Hasta el diablo lloró lagrimas de sangre cuando contempló al pequeño Aylan varado en una playa. Y usted sintió cómo se le abría un costurón en el alma. Pero hubo un poderoso movimiento mediático mundial para que así ocurriera. Miles de Aylanes mueren a diario en la más absoluta indiferencia. La diferencia es que Aylan era de los nuestros. Los otros Aylanes no conmueven. Forman parte del paisaje y paisanaje devastado por la realidad selectiva. Esa que dependiendo del cómo, quién y cuándo, nos activa las emociones hasta el desgarro o nos hunde en la bastarda indolencia.
Muchos días, cuando despierto, siento mi cabeza en barbecho. Como un boquete de nebulosas en suspensión. No sé cómo empezar el día, ni cómo leer los crujidos de la realidad. Siento que pasan cosas. Pero que nada nuevo está a punto de ocurrir. Porque los hechos, por crueles que sean, se desplazan sin dejar rastro. Como si la realidad se hubiera despedido y nos hubiera dejado a solas con la especulación. Sé que no les digo nada nuevo. Pero eso es lo grave. Que nos hayamos creído que es de noche cuando en realidad alguien ha bajado las persianas.

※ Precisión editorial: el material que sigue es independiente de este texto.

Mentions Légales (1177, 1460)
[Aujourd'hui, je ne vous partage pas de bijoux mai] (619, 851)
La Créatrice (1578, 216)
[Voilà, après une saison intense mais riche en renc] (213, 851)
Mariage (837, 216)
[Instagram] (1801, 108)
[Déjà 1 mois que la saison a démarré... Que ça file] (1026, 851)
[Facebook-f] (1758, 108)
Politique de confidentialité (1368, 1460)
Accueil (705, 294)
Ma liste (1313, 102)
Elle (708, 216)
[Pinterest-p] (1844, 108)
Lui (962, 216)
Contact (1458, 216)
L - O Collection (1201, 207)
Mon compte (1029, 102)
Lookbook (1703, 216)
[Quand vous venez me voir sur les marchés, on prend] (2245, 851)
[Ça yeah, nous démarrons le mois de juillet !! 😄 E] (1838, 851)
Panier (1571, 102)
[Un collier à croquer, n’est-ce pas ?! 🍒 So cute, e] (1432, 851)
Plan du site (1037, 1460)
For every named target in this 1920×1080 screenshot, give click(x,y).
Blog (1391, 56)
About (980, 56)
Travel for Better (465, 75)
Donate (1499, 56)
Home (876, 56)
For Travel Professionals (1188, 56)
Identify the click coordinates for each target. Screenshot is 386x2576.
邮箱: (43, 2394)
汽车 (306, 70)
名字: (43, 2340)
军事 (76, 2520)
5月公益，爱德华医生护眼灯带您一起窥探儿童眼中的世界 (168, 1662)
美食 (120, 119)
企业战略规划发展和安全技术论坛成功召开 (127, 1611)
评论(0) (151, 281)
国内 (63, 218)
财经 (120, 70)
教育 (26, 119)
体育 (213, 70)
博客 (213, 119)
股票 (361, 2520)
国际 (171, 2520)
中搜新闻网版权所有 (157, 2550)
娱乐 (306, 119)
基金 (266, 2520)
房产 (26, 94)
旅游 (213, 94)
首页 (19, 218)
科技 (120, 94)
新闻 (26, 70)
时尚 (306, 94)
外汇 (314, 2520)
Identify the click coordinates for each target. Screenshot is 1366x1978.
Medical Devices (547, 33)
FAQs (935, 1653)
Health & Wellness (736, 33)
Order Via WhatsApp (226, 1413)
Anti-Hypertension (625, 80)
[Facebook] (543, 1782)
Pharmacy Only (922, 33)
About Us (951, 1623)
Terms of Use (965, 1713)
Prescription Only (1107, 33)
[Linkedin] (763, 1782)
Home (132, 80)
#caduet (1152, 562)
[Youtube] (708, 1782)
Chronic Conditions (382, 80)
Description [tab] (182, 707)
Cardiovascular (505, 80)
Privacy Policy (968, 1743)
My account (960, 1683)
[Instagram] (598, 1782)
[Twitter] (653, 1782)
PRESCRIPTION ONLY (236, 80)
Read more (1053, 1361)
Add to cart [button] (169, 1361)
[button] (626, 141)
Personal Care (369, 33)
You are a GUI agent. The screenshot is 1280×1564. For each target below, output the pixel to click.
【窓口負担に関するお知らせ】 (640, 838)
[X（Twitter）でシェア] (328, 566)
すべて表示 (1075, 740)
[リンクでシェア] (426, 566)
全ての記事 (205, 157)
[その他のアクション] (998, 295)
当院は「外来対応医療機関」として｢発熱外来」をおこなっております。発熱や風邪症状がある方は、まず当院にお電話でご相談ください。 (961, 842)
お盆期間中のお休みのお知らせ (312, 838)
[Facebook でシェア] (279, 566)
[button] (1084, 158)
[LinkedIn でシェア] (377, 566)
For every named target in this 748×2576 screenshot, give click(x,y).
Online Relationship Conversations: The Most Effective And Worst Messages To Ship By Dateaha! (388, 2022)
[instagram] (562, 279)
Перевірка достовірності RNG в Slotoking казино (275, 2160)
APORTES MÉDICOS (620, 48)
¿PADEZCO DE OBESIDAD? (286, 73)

Hay un par de cabezas pensantes por ahí, Quentin Meillassoux y Mauricio Ferraris, retorciendo el pensamiento, estrujándolo hasta la extenuación. Quieren poner a la realidad en su sitio y mandar a la mierda tanta interpretación. Desterrar las pruebas falsas que adulteran la bastarda realidad y darle valor a los hechos en sí. Cinco millones de parados suman toneladas de realidad. Pero para la economía depredadora son solo una línea de fuga interpretativa. Estoy a la espera de que esas toneladas revienten el dique de contención de las oficinas del paro. Y celebrar la realidad.